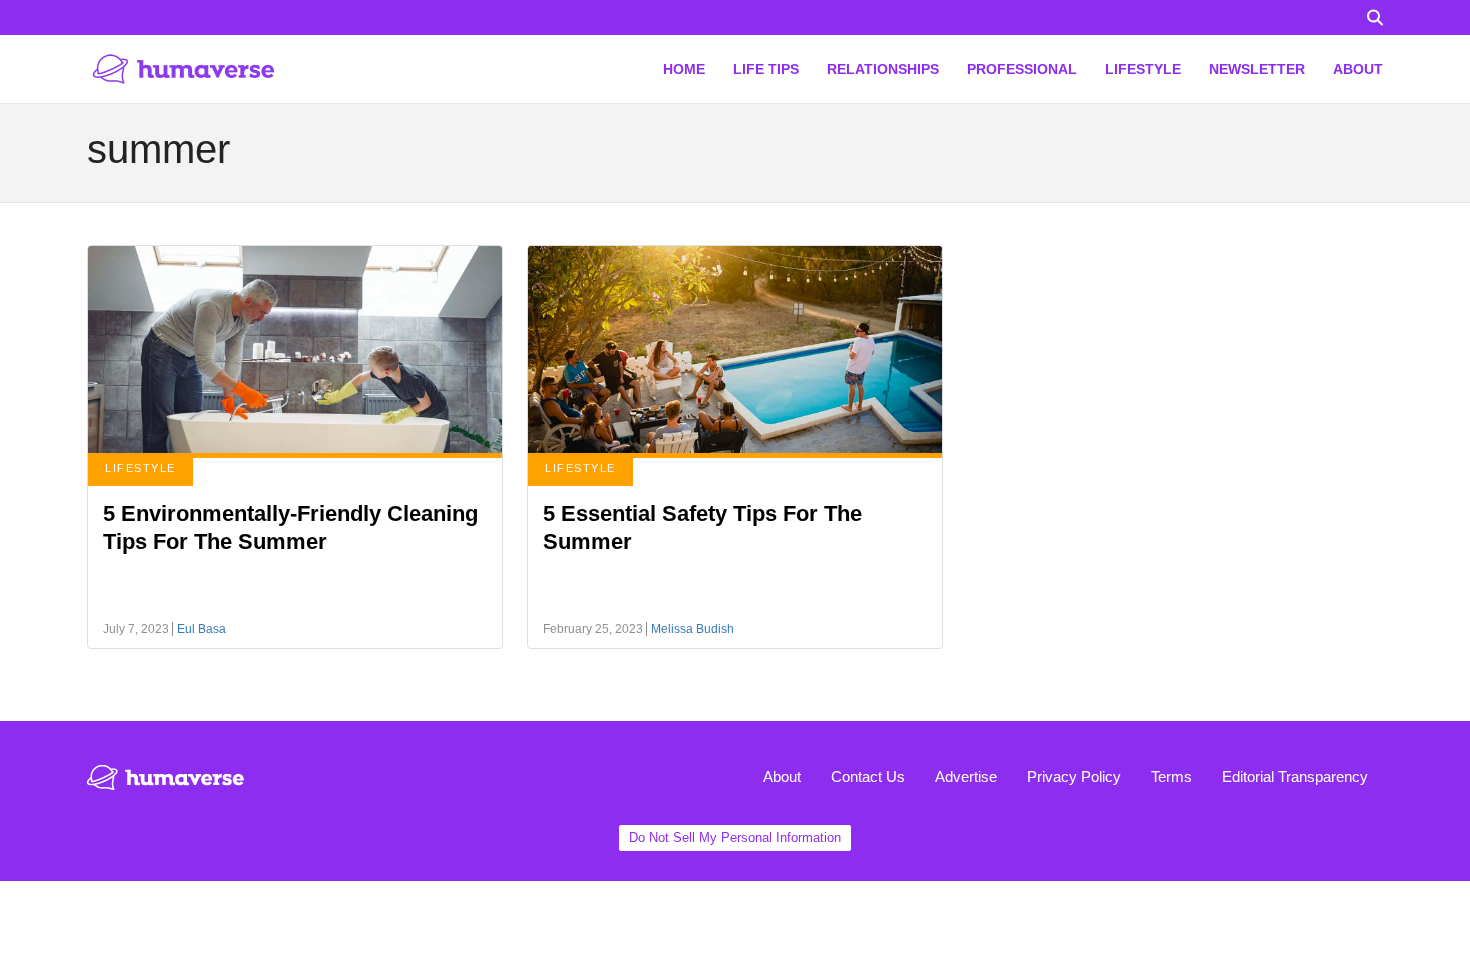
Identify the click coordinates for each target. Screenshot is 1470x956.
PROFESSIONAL (1022, 69)
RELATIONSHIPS (883, 69)
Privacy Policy (1074, 776)
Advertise (966, 776)
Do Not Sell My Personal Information (735, 837)
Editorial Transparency (1295, 776)
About (782, 776)
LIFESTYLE (1143, 69)
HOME (684, 69)
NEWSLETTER (1257, 69)
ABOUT (1358, 69)
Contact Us (868, 776)
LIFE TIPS (766, 69)
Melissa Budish (692, 629)
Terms (1171, 776)
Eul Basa (201, 629)
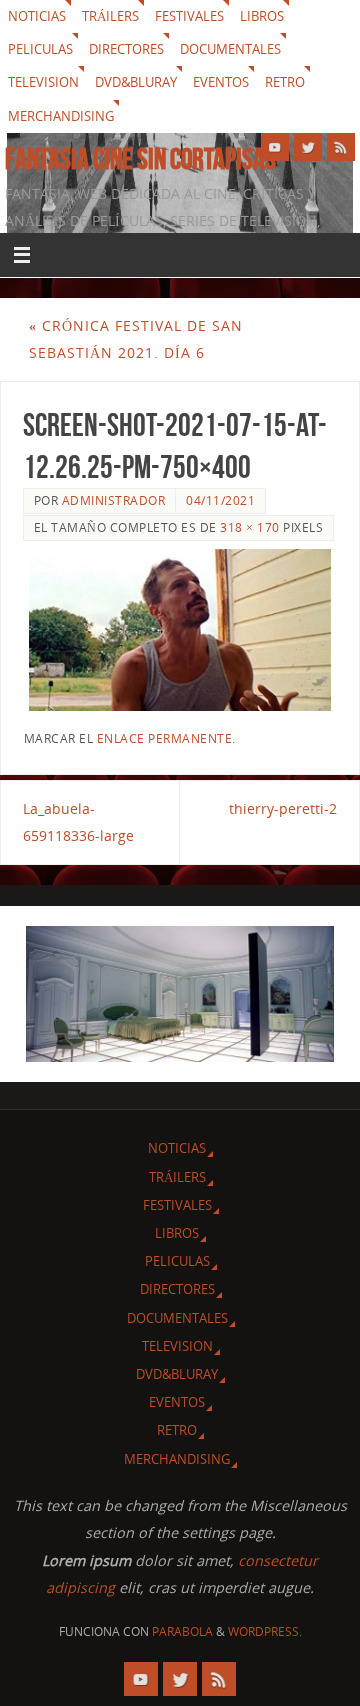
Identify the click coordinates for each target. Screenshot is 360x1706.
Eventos (221, 82)
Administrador (114, 500)
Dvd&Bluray (136, 82)
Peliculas (40, 49)
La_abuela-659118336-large (78, 822)
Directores (126, 49)
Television (43, 82)
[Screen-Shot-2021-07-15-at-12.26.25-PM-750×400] (180, 630)
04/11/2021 (220, 500)
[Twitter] (308, 147)
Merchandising (61, 116)
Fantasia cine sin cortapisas (140, 159)
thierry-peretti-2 (283, 808)
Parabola (182, 1631)
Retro (285, 82)
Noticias (37, 16)
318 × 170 (250, 527)
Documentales (230, 49)
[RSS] (341, 147)
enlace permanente (165, 738)
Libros (262, 16)
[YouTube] (275, 147)
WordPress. (265, 1631)
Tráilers (110, 16)
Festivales (189, 16)
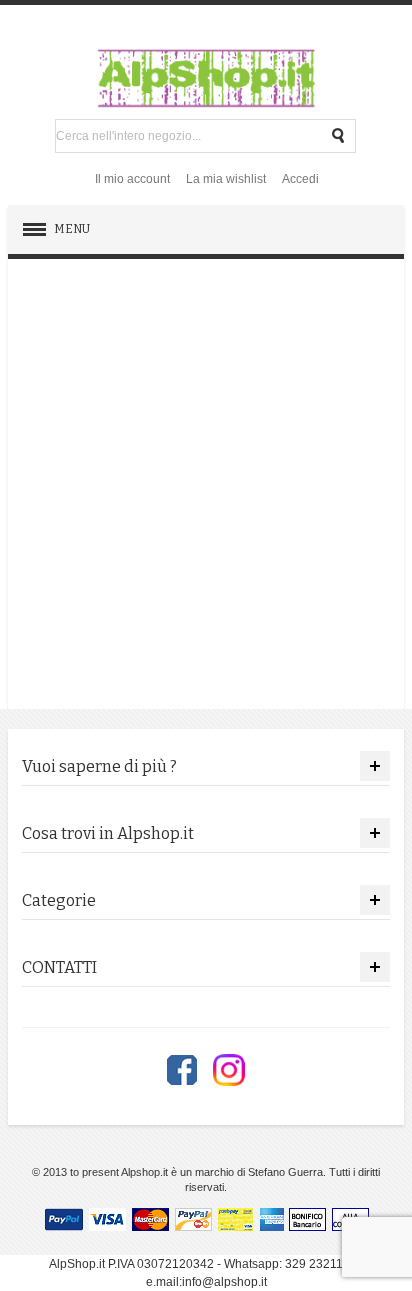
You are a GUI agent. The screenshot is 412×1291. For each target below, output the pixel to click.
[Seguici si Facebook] (182, 1070)
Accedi (300, 179)
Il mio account (132, 179)
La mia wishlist (226, 179)
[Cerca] (339, 136)
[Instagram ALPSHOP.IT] (229, 1070)
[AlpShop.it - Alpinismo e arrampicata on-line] (206, 78)
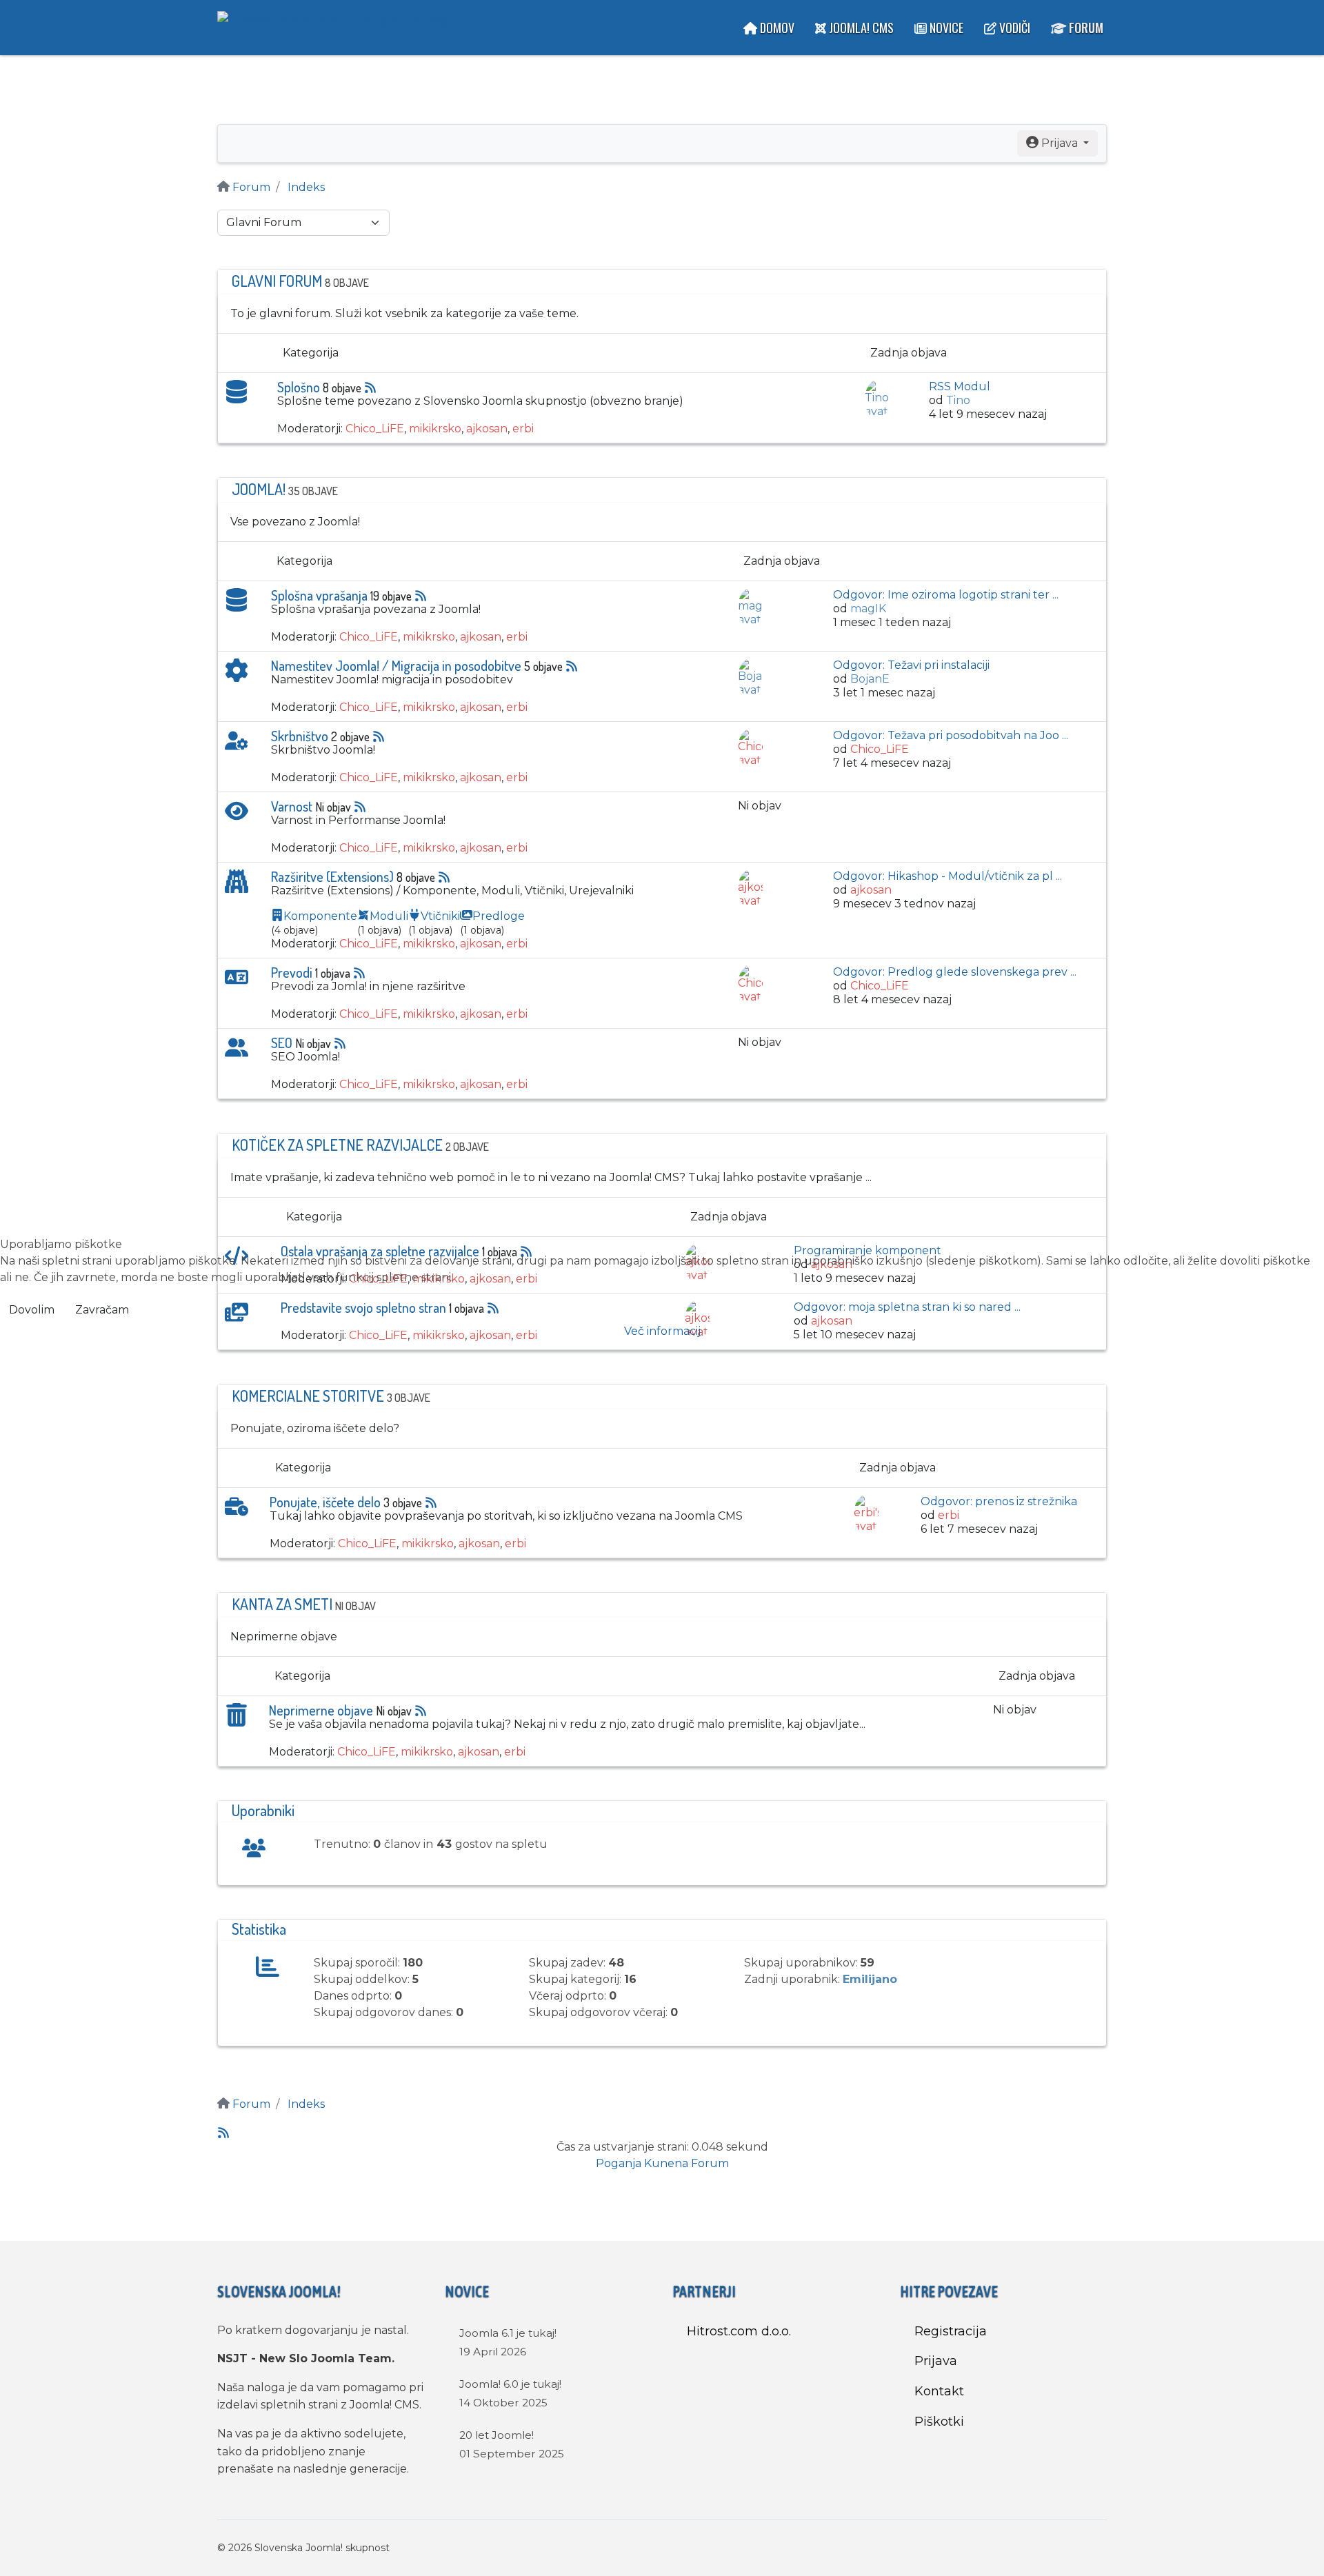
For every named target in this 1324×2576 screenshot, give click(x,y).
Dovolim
┄┄┄┄┄┄┄┄┄┄
__WHAT YOU HAVE TO DO__:
Copy the listing above in full and exactly, but omit each picture that it holds.

__EXERCISE OUTPUT__:
Identify the click coordinates for each target. Screenshot is 1470x956.
PROFESSIONAL (1022, 69)
RELATIONSHIPS (883, 69)
Privacy Policy (1074, 776)
Advertise (966, 776)
Do Not Sell My Personal Information (735, 837)
Editorial Transparency (1295, 776)
About (782, 776)
LIFESTYLE (1143, 69)
HOME (684, 69)
NEWSLETTER (1257, 69)
ABOUT (1358, 69)
Contact Us (868, 776)
LIFE TIPS (766, 69)
Melissa Budish (692, 629)
Terms (1171, 776)
Eul Basa (201, 629)
Identify the click coordinates for each target. Screenshot is 360x1706.
Eventos (221, 82)
Administrador (114, 500)
Dvd&Bluray (136, 82)
Peliculas (40, 49)
La_abuela-659118336-large (78, 822)
Directores (126, 49)
Television (43, 82)
[Screen-Shot-2021-07-15-at-12.26.25-PM-750×400] (180, 630)
04/11/2021 (220, 500)
[Twitter] (308, 147)
Merchandising (61, 116)
Fantasia cine sin cortapisas (140, 159)
thierry-peretti-2 (283, 808)
Parabola (182, 1631)
Retro (285, 82)
Noticias (37, 16)
318 × 170 (250, 527)
Documentales (230, 49)
[RSS] (341, 147)
enlace permanente (165, 738)
Libros (262, 16)
[YouTube] (275, 147)
WordPress. (265, 1631)
Tráilers (110, 16)
Festivales (189, 16)
You are a GUI agent. The screenshot is 412×1291. For each target below, output the pixel to click.
[Seguici si Facebook] (182, 1070)
Accedi (300, 179)
Il mio account (132, 179)
La mia wishlist (226, 179)
[Cerca] (339, 136)
[Instagram ALPSHOP.IT] (229, 1070)
[AlpShop.it - Alpinismo e arrampicata on-line] (206, 78)
For every named target in this 1324×2576 screenshot, give click(x,y).
Dovolim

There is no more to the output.